Brian: My pick is also a book that everyone raved about in previous years that I can’t believe I didn’t get to sooner: The Road by Cormac McCarthy. Where Blood Meridian turned me off with its long stretches of (admittedly masterful) descriptive prose, The Road is a series of short, blunt passages describing an unnamed Father and Son traveling the post-apocalyptic landscape. Each paragraph is a poetic moment of desperation, while the greater whole forces you to contemplate life, death, and the gray area in between we only hope we’ll never have to face. It’s terribly bleak — like nothing I’ve ever read, really — but so well-written and engrossing it’s still hard to put down.
Spencer: Cormac McCarthy is one of my favorite authors, so I’m glad you liked The Road, but I don’t understand how you can like one and not the other. Is it because one is man’s hypothetical inhumanity in the face of calamity, and the other is pretty much a recitation of man’s historical inhumanity?
Brian: In all honesty, it was the difference between a paragraph describing burnt-out forests in The Road versus pages and pages describing hot dry desert rocks in Blood Meridian. The latter wore me down while the former cuts right to the bone.

*DATASET EXCERPT*
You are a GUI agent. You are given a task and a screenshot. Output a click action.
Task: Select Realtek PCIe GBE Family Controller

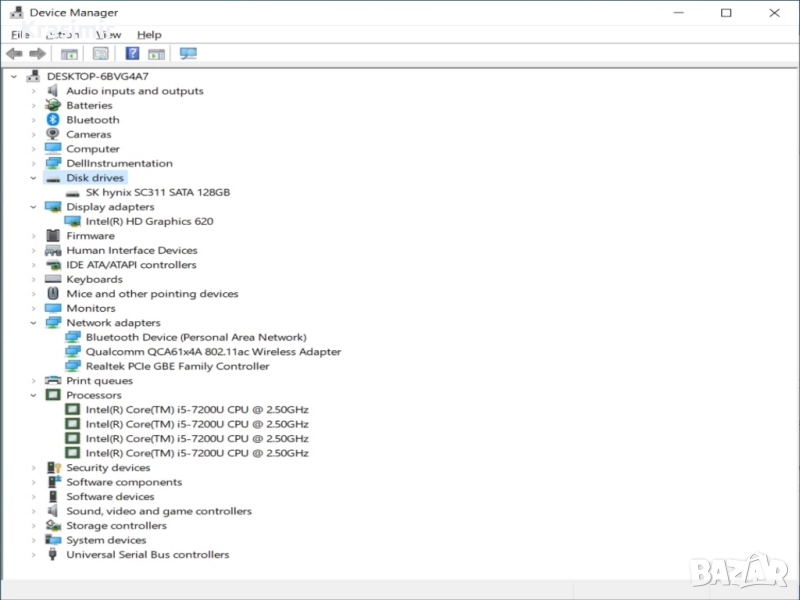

*EXERCISE INSTRUCTIONS*
[1] According to the book discussion, who travels the post-apocalyptic landscape in The Road?
[2] Reproduce the passage of the book discussion that begins at the words "Brian: In all" and stops after the words "to the bone.".

*RESULTS*
[1] An unnamed Father and Son.

[2]
Brian: In all honesty, it was the difference between a paragraph describing burnt-out forests in The Road versus pages and pages describing hot dry desert rocks in Blood Meridian. The latter wore me down while the former cuts right to the bone.